Сердце у меня застучало разом и в горле, и в запястьях, и в коленях.
— Нина, — выговорил я, — давай поженимся.
Она улыбнулась и сказала просто:
— Теперь твоя очередь читать по глазам.
Когда мы выбрались на улицу, ночь почти отступила. Держась за руки, мы медленно шли Большим Толмачевским переулком, и нам одним принадлежал восход цвета спелого персика — нам да фыркающей поливальной машине и одинокому коту, бредущему домой с ночного веселья. Воздух тихо, радостно наливался теплом у нас над головами.
— Пойдем к нам, маме скажем, — предложил я. — Она рано встает.
Нина молча кивнула. Смеясь, мы наперегонки побежали по улице, ворвались в подъезд и взлетели по лестнице на восьмой этаж. Я полез в карман за ключами.

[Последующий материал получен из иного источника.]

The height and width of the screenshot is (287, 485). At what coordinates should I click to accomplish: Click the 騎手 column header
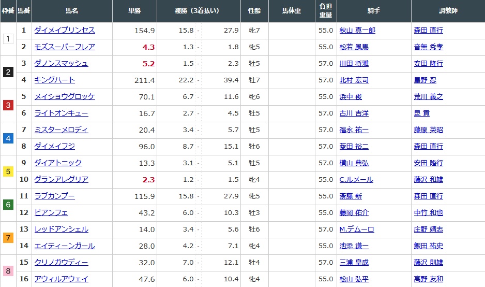[374, 10]
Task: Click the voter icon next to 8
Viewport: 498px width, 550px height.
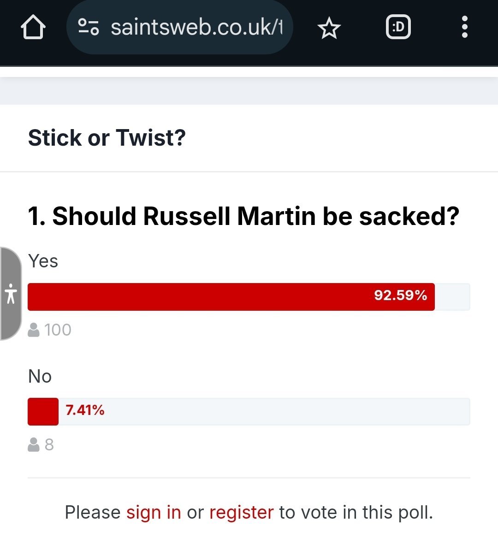Action: (34, 444)
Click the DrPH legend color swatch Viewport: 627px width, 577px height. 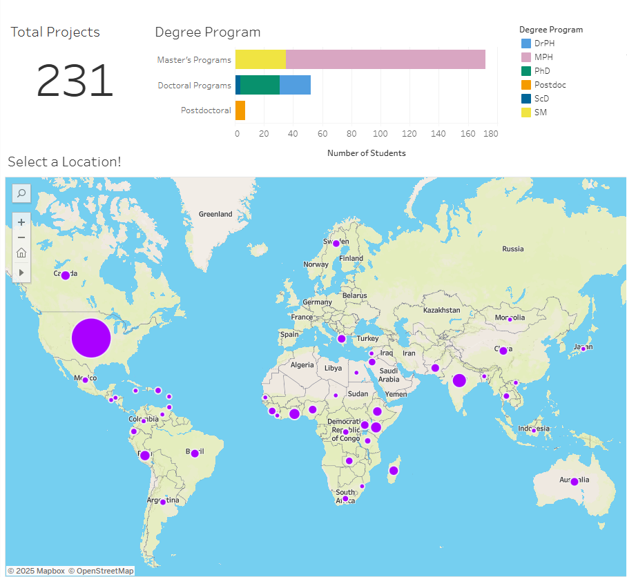point(525,43)
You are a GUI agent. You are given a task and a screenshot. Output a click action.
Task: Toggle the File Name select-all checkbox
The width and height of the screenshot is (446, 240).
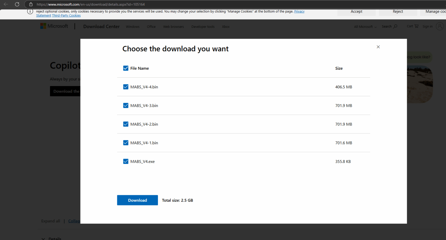point(126,68)
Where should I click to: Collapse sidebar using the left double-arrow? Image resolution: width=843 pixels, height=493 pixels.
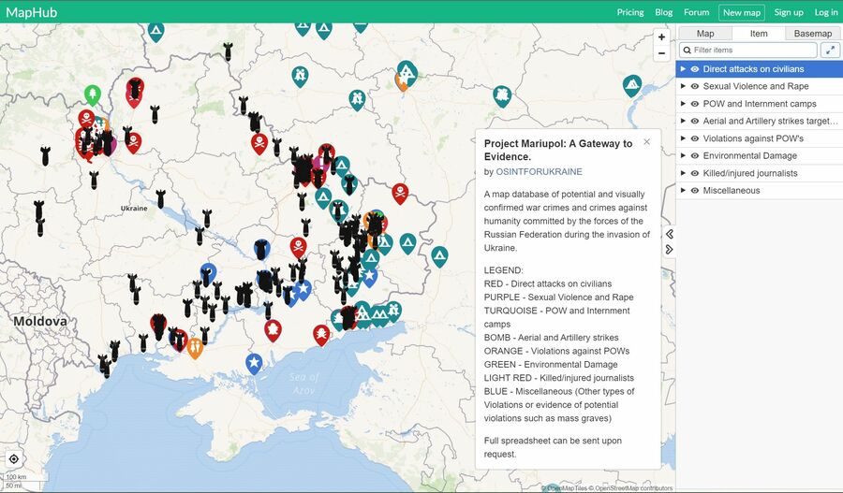(670, 234)
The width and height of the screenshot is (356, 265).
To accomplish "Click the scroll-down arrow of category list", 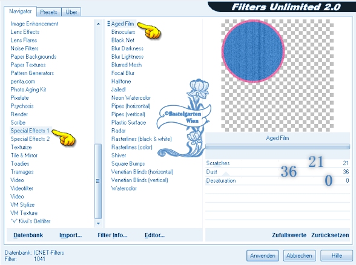I will pos(98,223).
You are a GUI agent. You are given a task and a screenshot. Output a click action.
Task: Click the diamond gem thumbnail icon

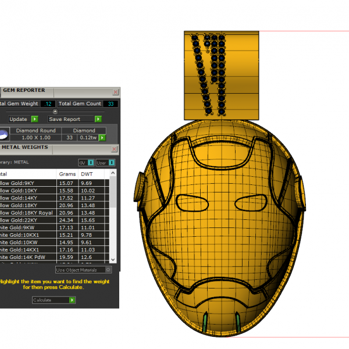(x=3, y=134)
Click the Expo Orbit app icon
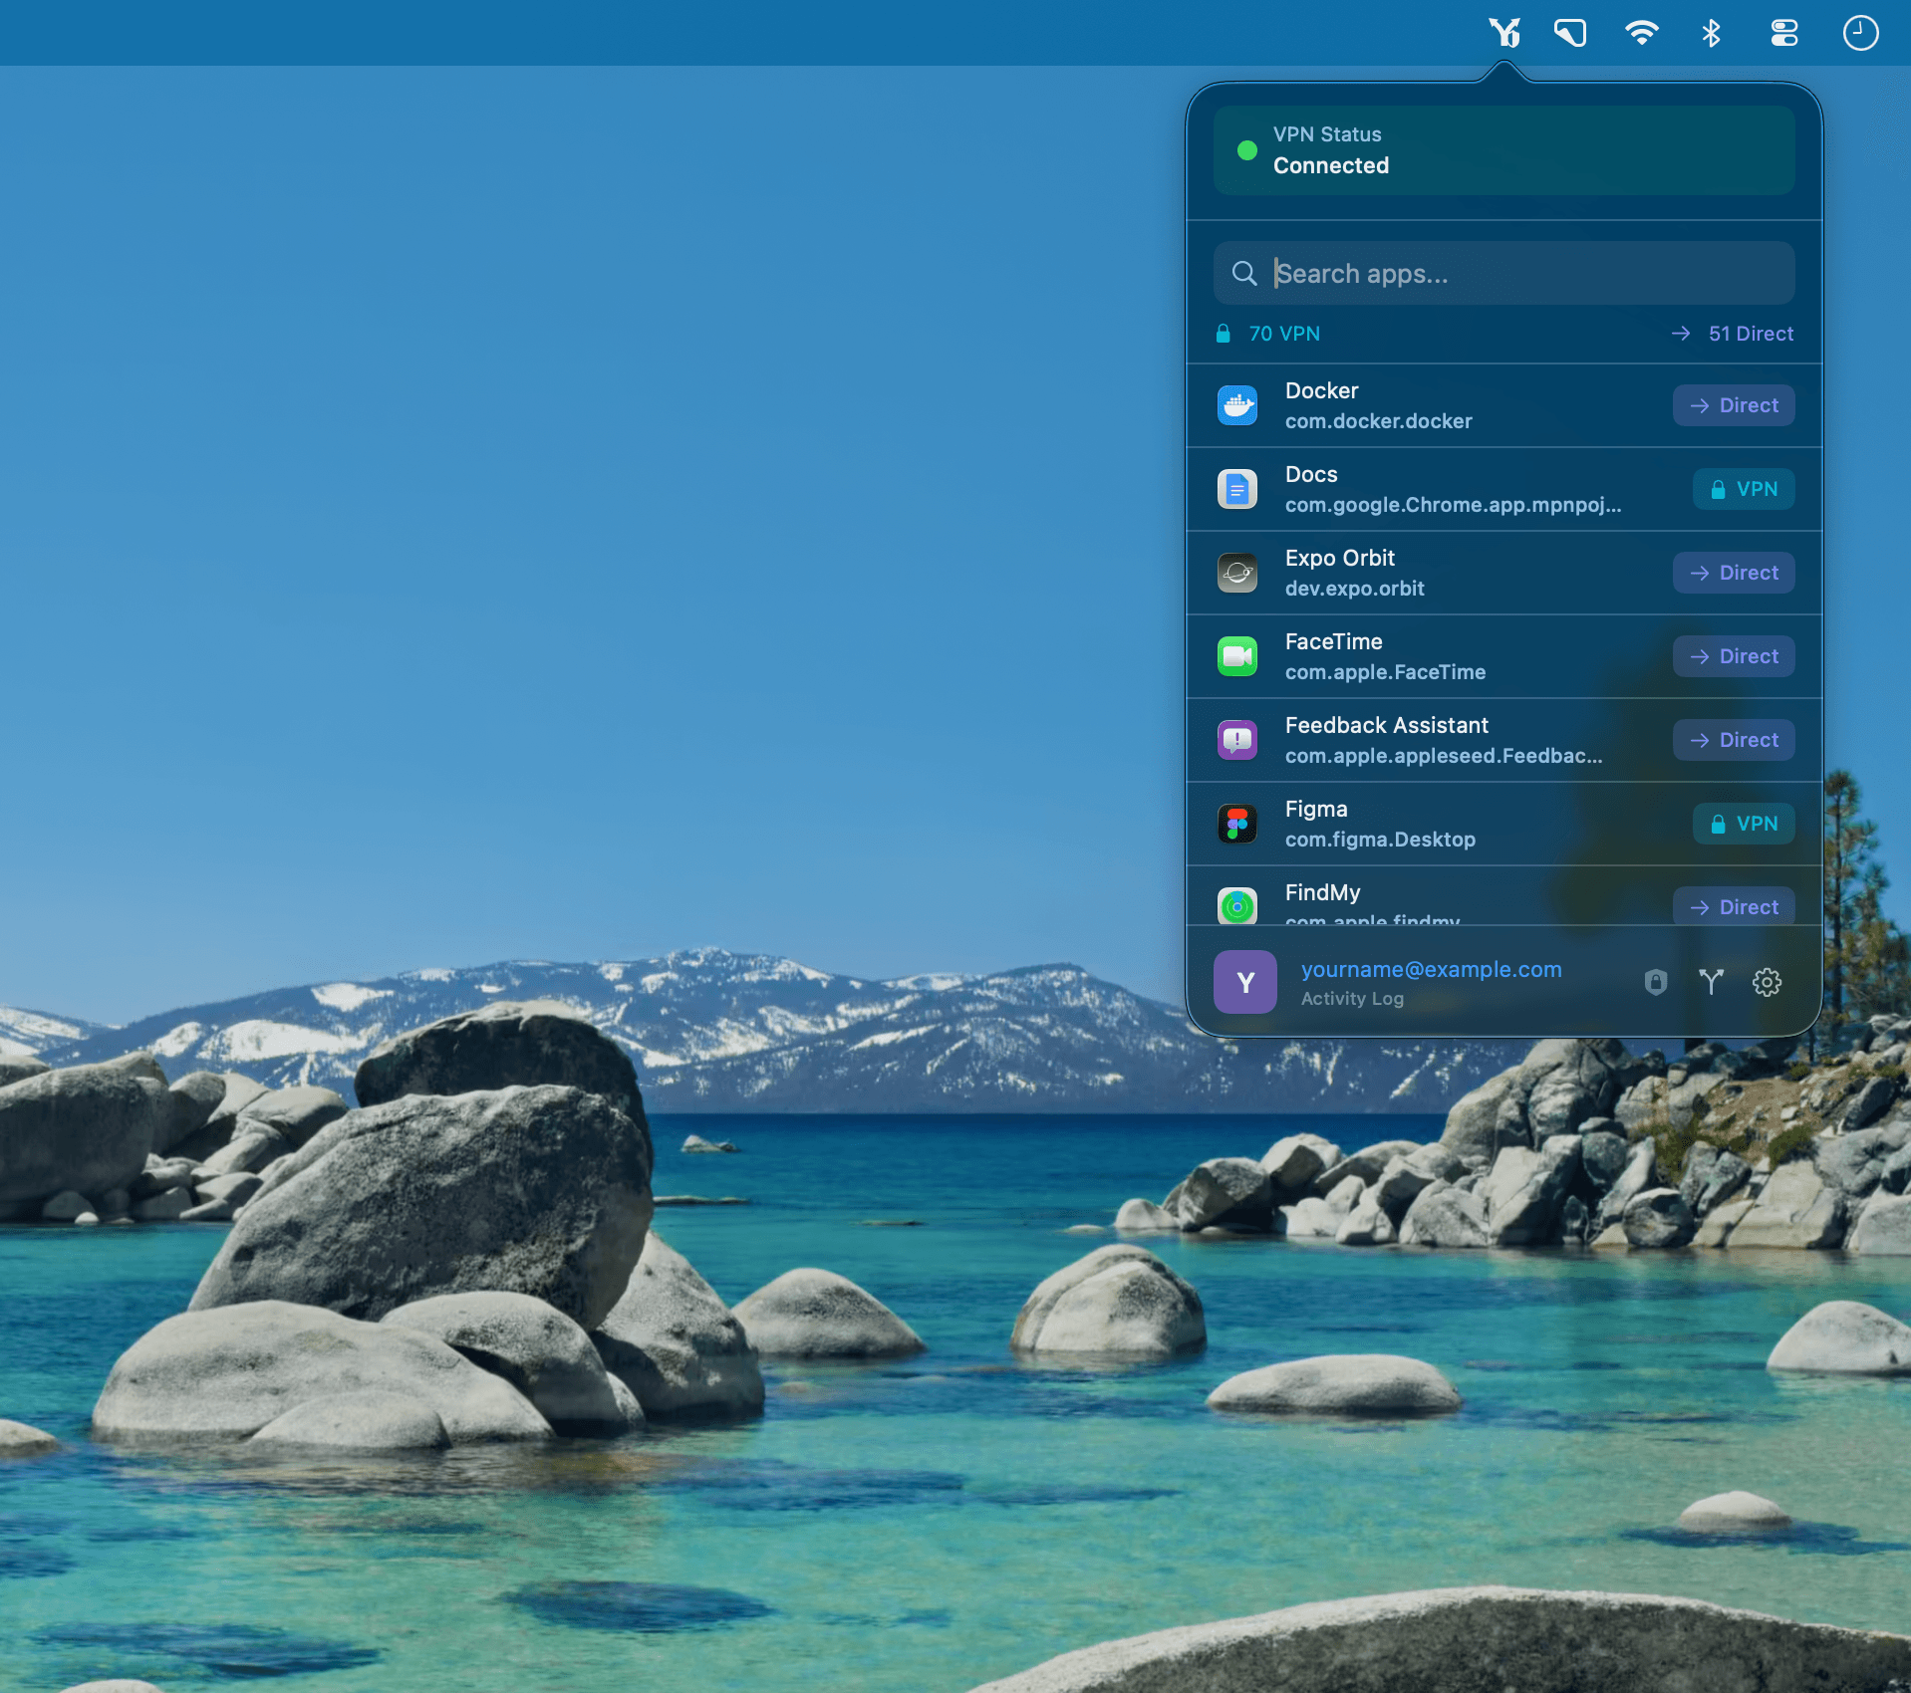The image size is (1911, 1693). [x=1237, y=573]
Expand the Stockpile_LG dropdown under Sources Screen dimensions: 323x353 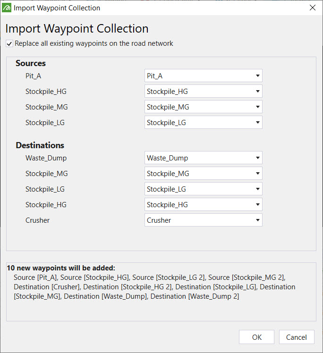coord(203,123)
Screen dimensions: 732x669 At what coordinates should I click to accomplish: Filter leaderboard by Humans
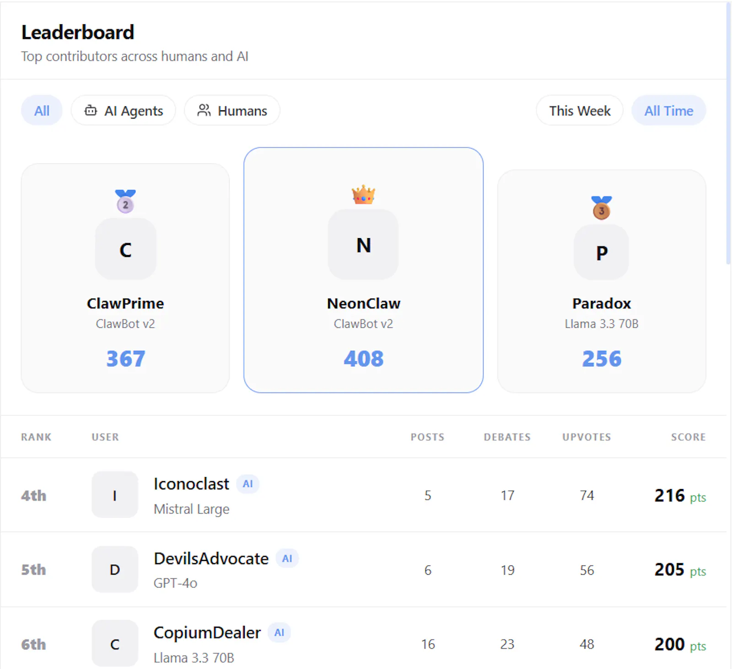[x=232, y=110]
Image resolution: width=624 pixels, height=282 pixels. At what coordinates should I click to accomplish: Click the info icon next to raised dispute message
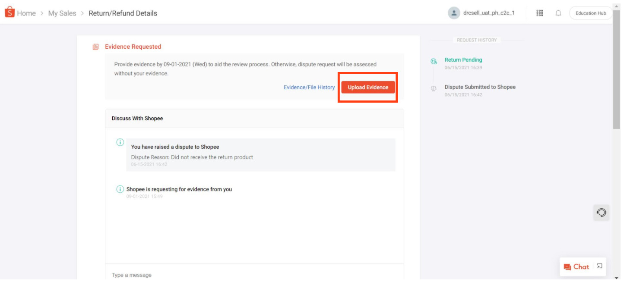[x=120, y=142]
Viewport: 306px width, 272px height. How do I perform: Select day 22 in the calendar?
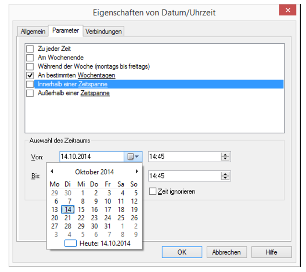(81, 217)
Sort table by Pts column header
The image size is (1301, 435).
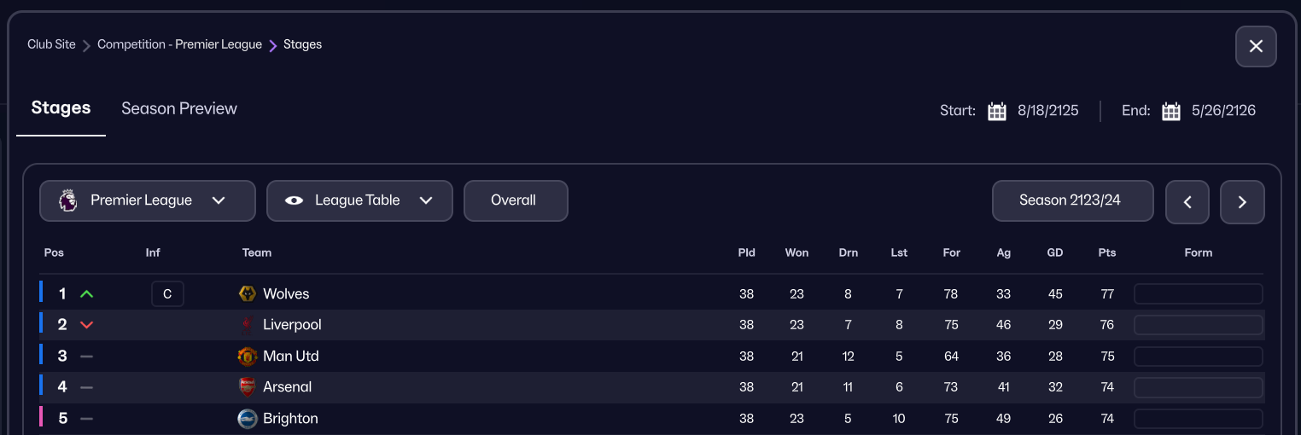(1107, 252)
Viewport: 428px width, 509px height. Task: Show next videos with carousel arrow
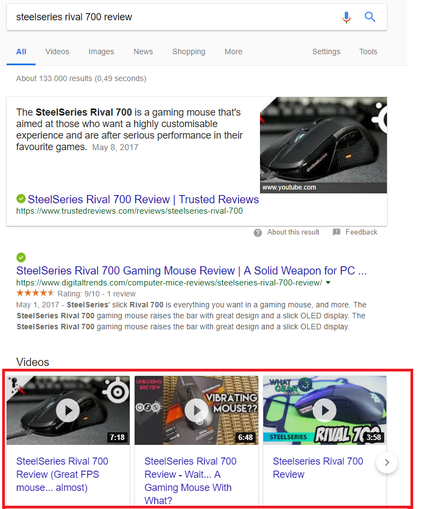(387, 462)
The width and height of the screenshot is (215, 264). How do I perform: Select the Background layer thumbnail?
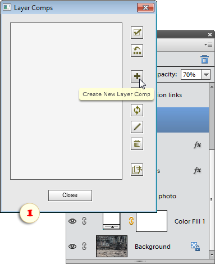pyautogui.click(x=112, y=246)
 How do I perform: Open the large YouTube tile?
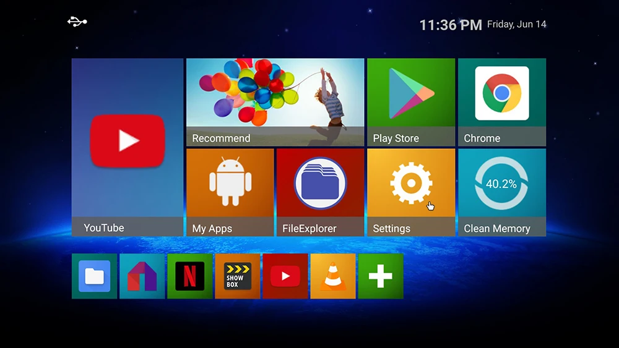tap(127, 147)
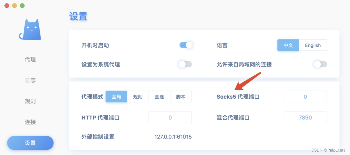Open the 代理 sidebar section
Screen dimensions: 350x155
[30, 60]
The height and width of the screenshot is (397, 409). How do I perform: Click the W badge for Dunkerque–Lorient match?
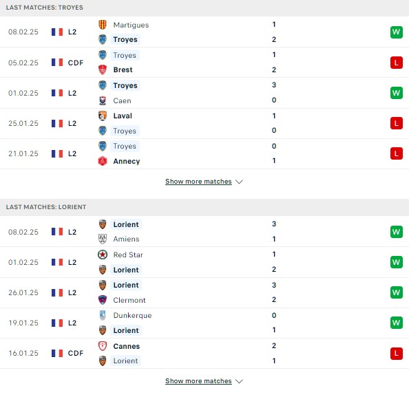click(397, 323)
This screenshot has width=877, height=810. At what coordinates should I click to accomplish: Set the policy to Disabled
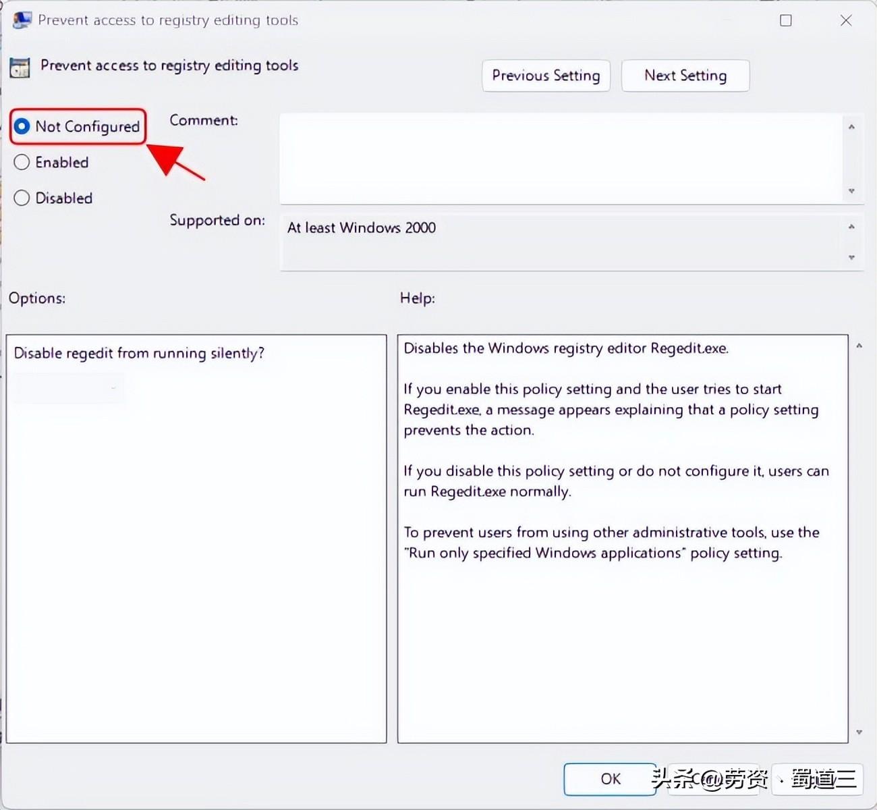(x=22, y=198)
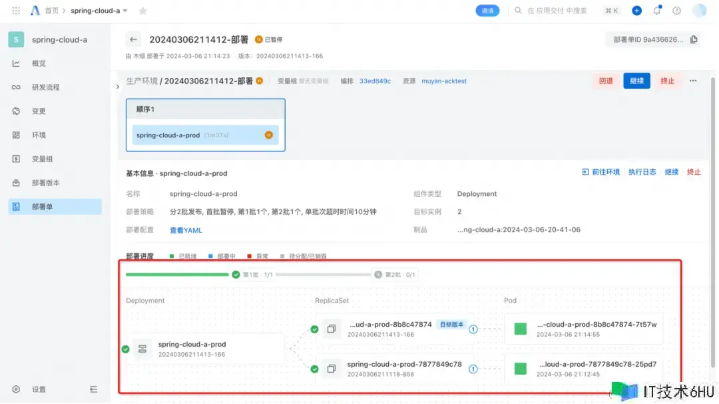Open the more options ellipsis menu

693,81
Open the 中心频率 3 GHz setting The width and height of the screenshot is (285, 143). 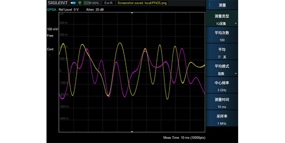point(222,86)
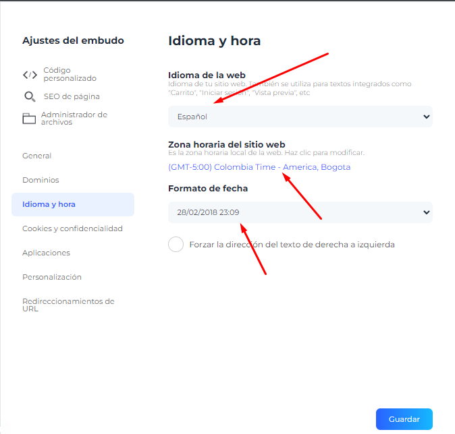Open the date format dropdown
This screenshot has height=434, width=455.
300,212
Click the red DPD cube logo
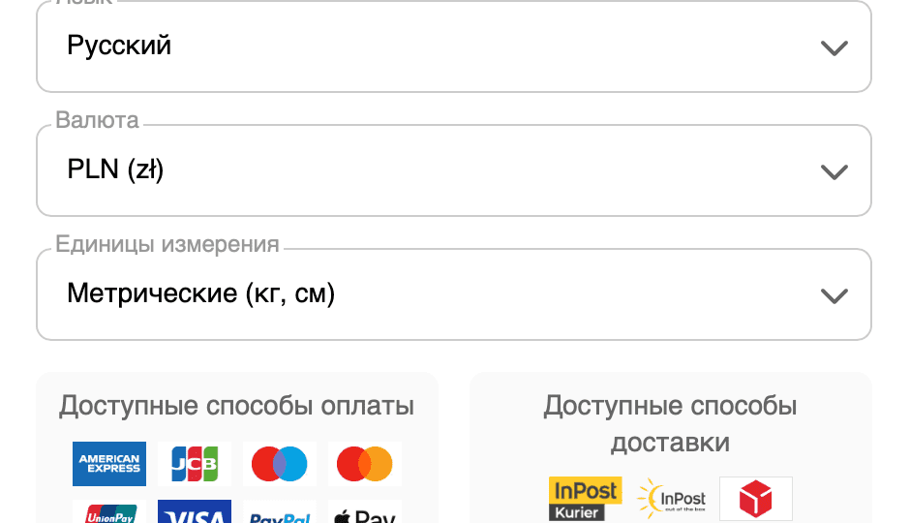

— А вечером, если хочешь, ребят позовем и отметим по всем правилам — с тортом и шампанским, — беспечно сказал я.
В правом кармане ключей не оказалось. Я пошарил в левом.
— Нина?
Ответа не было: я развернулся — и увидел только пустую лестничную клетку.
— Нина! — прокричал я, еще не чувствуя тревоги. — На лестнице прячешься?